While ELO-based ranking relies on human judgment, objective metrics are also commonly used for leaderboards. Though speech generation lacks a universal standard for objective evaluation, the community has developed several useful metrics:
- Intelligibility - measured by speech recognition error rates on synthetic speech
- Naturalness - predicted using models trained on human naturalness ratings
- Similarity - for voice cloning systems, measured by cosine similarity between speaker embeddings of reference and generated speech
We would like to introduce:
speech_gen_eval
(github)
An open-source library for objective evaluation of speech generation models
speech_gen_eval_testsets
(huggingface)
A collection of test sets for evaluating speech generation models
speech_gen_baselines
(huggingface)
A dataset containing synthetic speech from common models and their evaluation results
TTSLeaderboard
(huggingface)
A leaderboard for speech generation models
There are other tools for objective evaluation of speech generation, including ZS-TTS-Evaluation, seed-tts-eval, tts-scores, evaluate-zero-shot-tts, and another leaderboard called TTSDS Scores.
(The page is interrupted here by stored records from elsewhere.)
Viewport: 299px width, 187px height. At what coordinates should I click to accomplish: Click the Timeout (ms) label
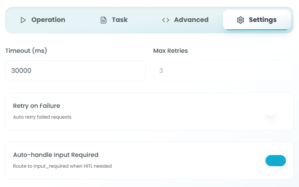coord(26,51)
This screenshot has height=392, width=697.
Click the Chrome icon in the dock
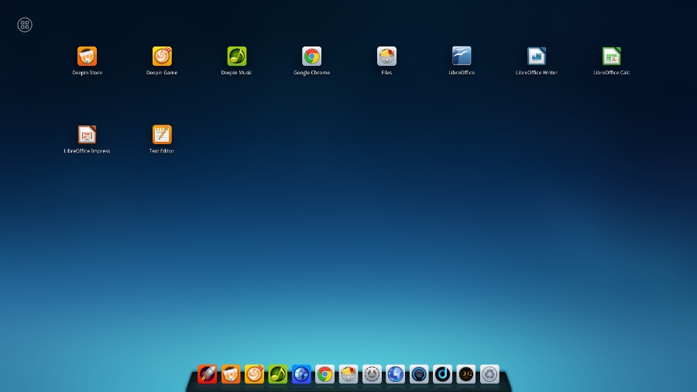pyautogui.click(x=325, y=374)
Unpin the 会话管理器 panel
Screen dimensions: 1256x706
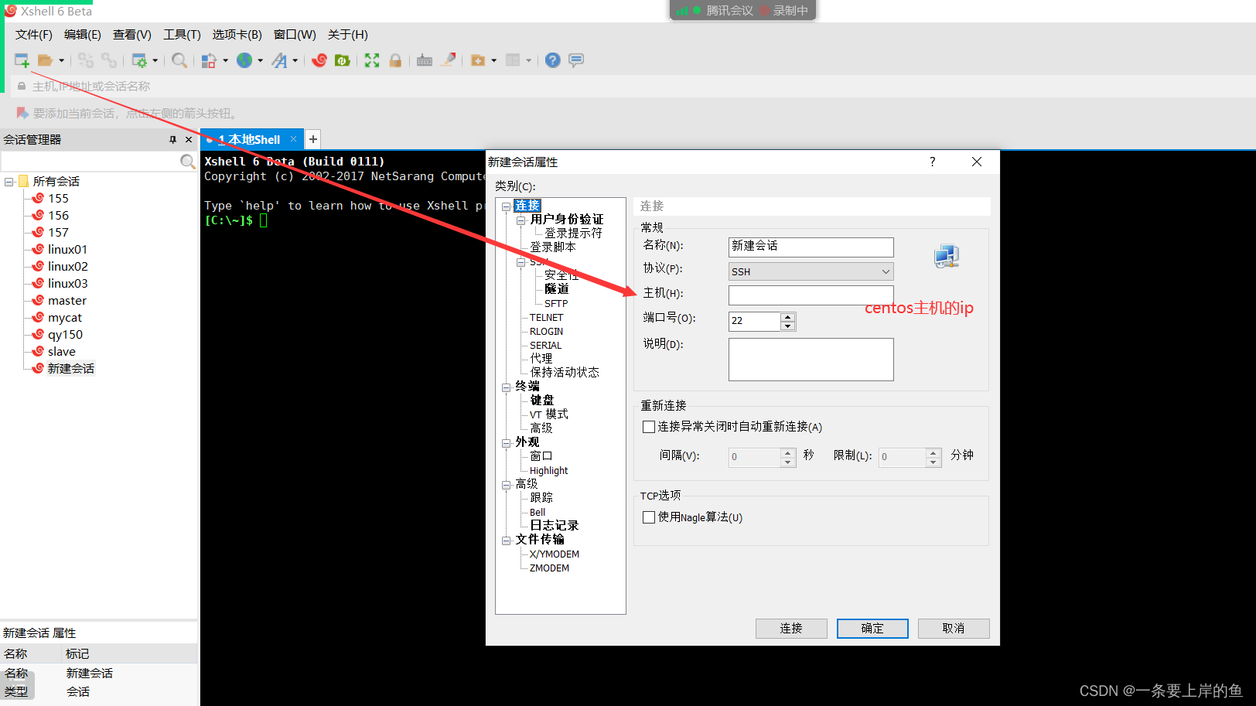pos(174,139)
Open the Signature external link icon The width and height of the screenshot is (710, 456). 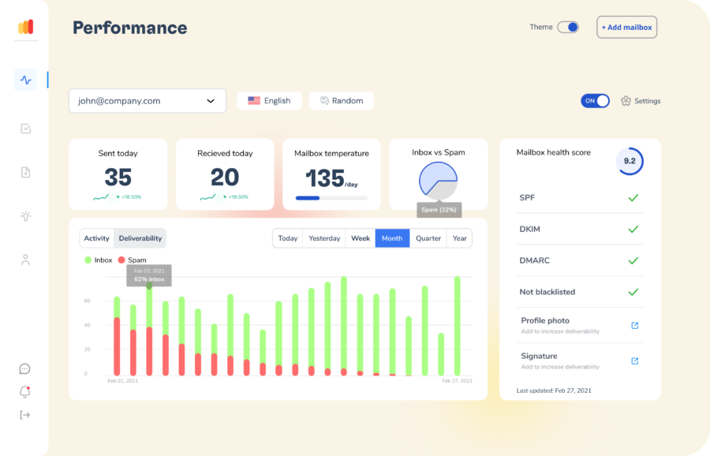tap(635, 361)
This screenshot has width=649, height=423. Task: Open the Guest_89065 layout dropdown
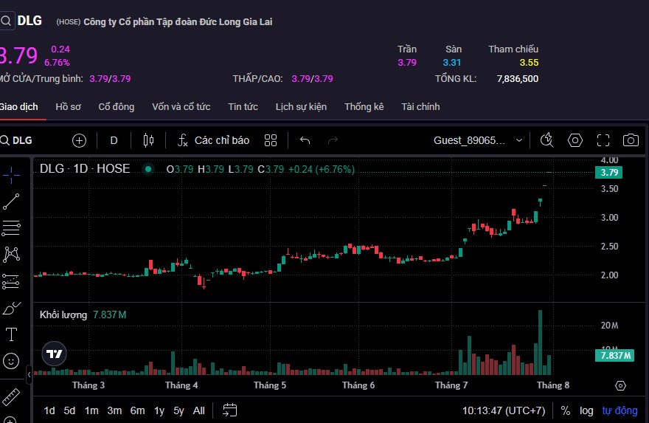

Our contribution focuses on:
- Simple addition of new metrics and test sets
- Support for various speech generation models (vocoders, zero-shot TTS, zero-shot VC, etc.), where tools can be reused
- Mature engineering with easy installation and fast evaluation
- Allowing to listen to the generated speech side-by-side to build a relation between metrics and perceived quality
Having most of these tools internally for a while, we are now making them publicly available.
We plan to expand the leaderboard with more models and add new metrics to the library. We welcome your suggestions and contributions!